Leisure activities combat workplace sloth

Replacing the printer down the office hall with desktop printers in every cubicle is one factor contributing to a decrease in workplace activity over the last 20 years.

Researchers at the University conducted a study about how Twin Cities residents are making up for the exercise they once got at work, and found that many are compensating through “leisure-time physical activity,” anything from gardening to riding a bicycle.

Lyn Steffen is an assistant professor of epidemiology at the University and the first author of the study.

“People should be physically active for one hour a day,” Steffen said.

While total hours spent exercising has increased between the years of the study, from 1980 to 2000, people still are not exercising enough and the obesity epidemic is continuing, Steffen said.

Steffen said the study revealed that men exercise more than women, and college-educated people exercise more than those without a college education.

But, even though activity is higher among college-educated people, activity in the workplace is declining, she said.

People routinely send e-mail to co-workers rather than walk down the hall to tell them something, Steffen said, and the amount of time sitting down at work has increased.

College students can avoid this by creating a routine and finding exercise they enjoy, like walking the dog, bowling or cross-country skiing, Steffen said.

Even simple things, like taking the stairs, parking the car away from the building and changing a walking pace to “brisk” are sources of physical activity, Steffen said.

“It’s easier to exercise with a friend,” she said. “The time just flies by.”

Student activity

The University offers more than 50 sports or recreational clubs, according to the Student Activities Office Web site, which gives students a wide variety of activities to choose from.

Individualized studies senior Laura Gill gets her exercise with the University of Minnesota Women’s Rugby Club.

Despite the stereotype that rugby is a brutal sport, Gill said the game is highly structured.

“I think there’s a lot of athleticism and grace to rugby players that many people miss,” she said.

Gill said she played rugby in high school, but added that not every player had experience before joining the club.

Even so, the team is highly successful, Gill said, and has won many state tournaments and last year qualified for the Division II Final Four tournament.

The University offers many opportunities for club sports that venture out of the normal basketball/football realm of high school.

David Bruce is the president of the Alpine Ski Club, which is self-funded and competes through the United States Collegiate Ski and Snowboard Association at tournaments throughout the Midwest.

The ski club is sometimes more like a social club, Bruce said, but the team is highly competitive. The members do their best to stay in shape year-round.

In the summer, Bruce plays Ultimate Frisbee, and in the fall he trains with the team on dry-land slopes.

Recreational activities are also available for students with disabilities at the University, and the Adaptive Sports Club aims to raise awareness about them.

This is the first year of the Adaptive Sports Club, said Jessica Novotny, an associate program director for the recreational sports department.

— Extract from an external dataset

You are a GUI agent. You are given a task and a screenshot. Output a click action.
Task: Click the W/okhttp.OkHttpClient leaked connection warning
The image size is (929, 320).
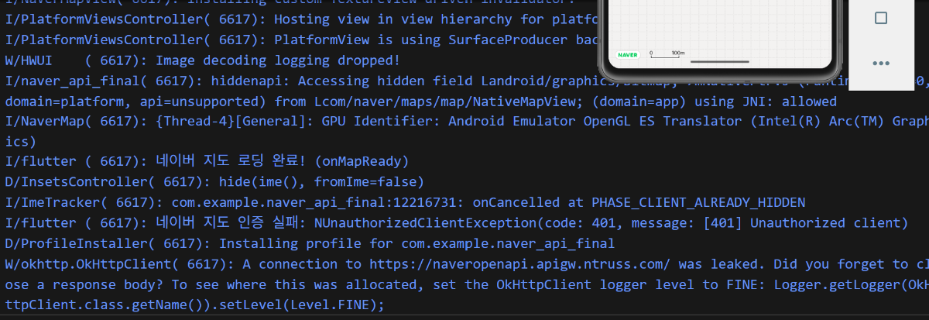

Uriah McKinney, a continuing education student and an officer of the Adaptive Sports Club, said the club was created to let students know that adaptive equipment is available to help disabled students use University facilities or participate in sports.

McKinney said that he found out several weeks ago that there is an off-campus site to rent canoes with specialized equipment and training.

It’s not hard for students to be active even if they need adaptive equipment, said McKinney.

“Many students aren’t aware that some very basic adaptive equipment is available,” he said.

Most recreational facilities on campus provide specialized equipment available at the front desk, McKinney said.

So far, the Adaptive Sports Club has worked on raising awareness of activities and equipment available to disabled students, McKinney said, but the club partnered with the Disabled Student Cultural Center for the kick-off event of Disabilities Awareness Month.

The club invited students to play wheelchair basketball along with members of the Rolling Gophers and the Rolling Timberwolves, he said.

McKinney said his favorite game is called “goalball,” in which players are blindfolded and must score by throwing balls with bells in the center of them.

“The thing that I think most people aren’t aware of is that there’s such a plethora of sports available,” he said. “Not just sports, you can basically adapt almost any kind of activity.”